Raila Odinga, Kenya’s main opposition leader, declared himself the “people’s president” yesterday at a controversial “swearing-in” ceremony in Nairobi.
Despite a warning that the ceremony amounted to treason, the event attracted thousands of NASA supporters to Uhuru Park in the Kenyan capital. The day before, the UK High Commisison had urged expats to ‘plan accordingly’ if they intended to be in and around the area during the “ceremony”.
Elections were first held in August. Following a second victory in the re-run, ordered by the Supreme Court but boycotted by Mr Odinga, President Uhuru Kenyatta was sworn in for a second term last November.

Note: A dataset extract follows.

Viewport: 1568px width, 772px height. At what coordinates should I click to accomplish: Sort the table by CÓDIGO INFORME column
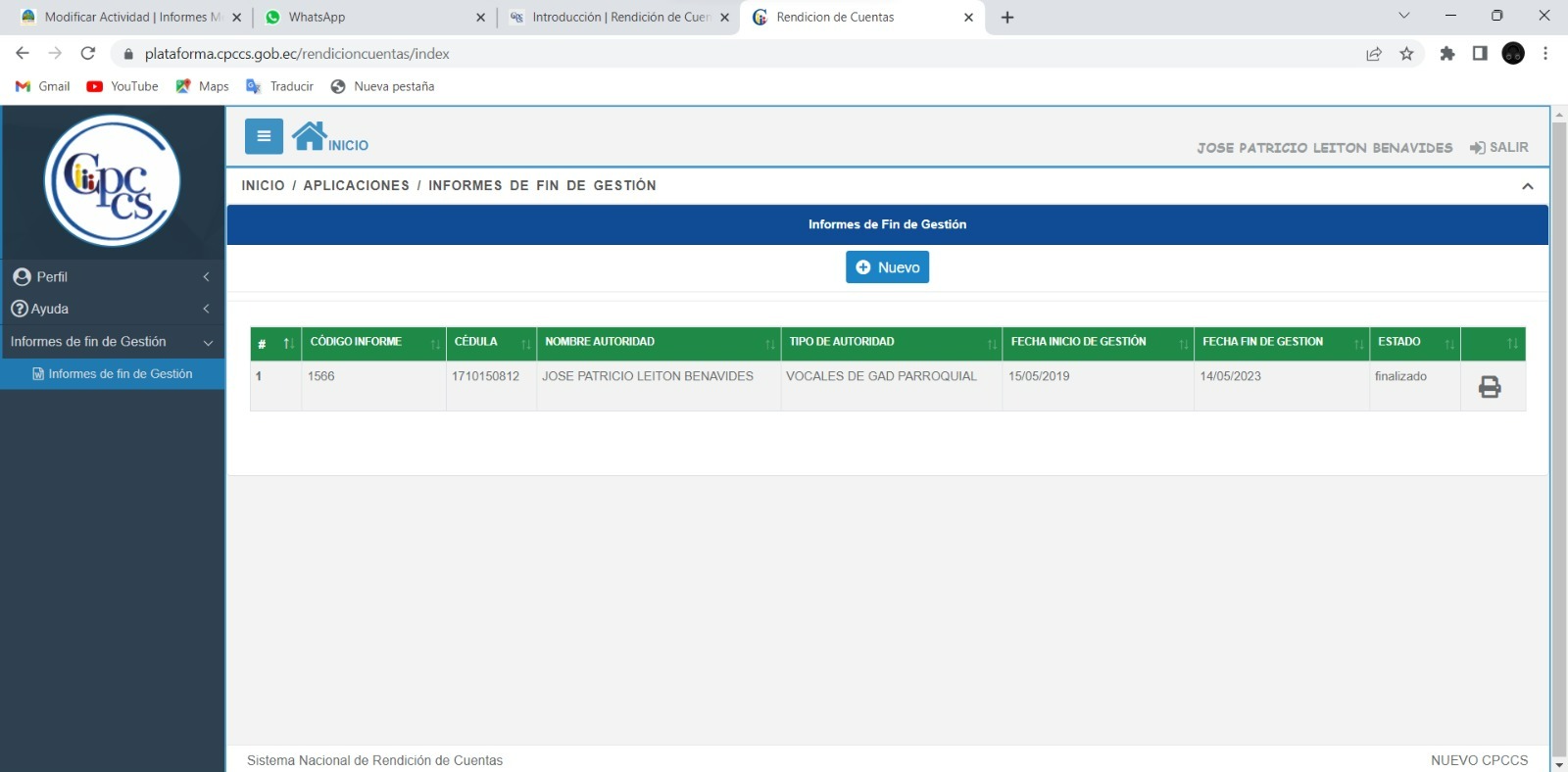point(373,343)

Holding a Bible in his right hand, Mr Odinga declared that he was answering to a “high[er] calling to assume the office of the people’s president of the Republic of Kenya”.

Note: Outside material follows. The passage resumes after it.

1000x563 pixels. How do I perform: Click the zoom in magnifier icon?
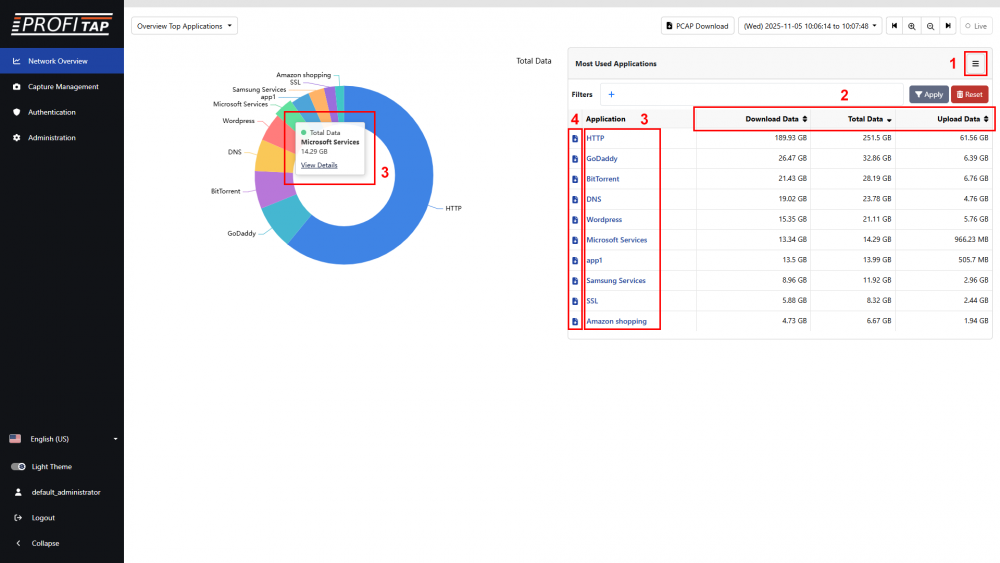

Addressing his supporters, Mr Odinga said that Kenyans had had enough of election rigging and the event was a step towards establishing a proper democracy in the country.
However, according to BBC reporter Alastair Leithead, the ‘swearing in’ was a public relations stunt that ended in disappointment for many opposition supporters with Mr Odinga turning up for just 20 minutes. During his brief appearance, he signed a statement, swore an oath and left the stage, leaving many supporters to wonder why it was such a low-key affair.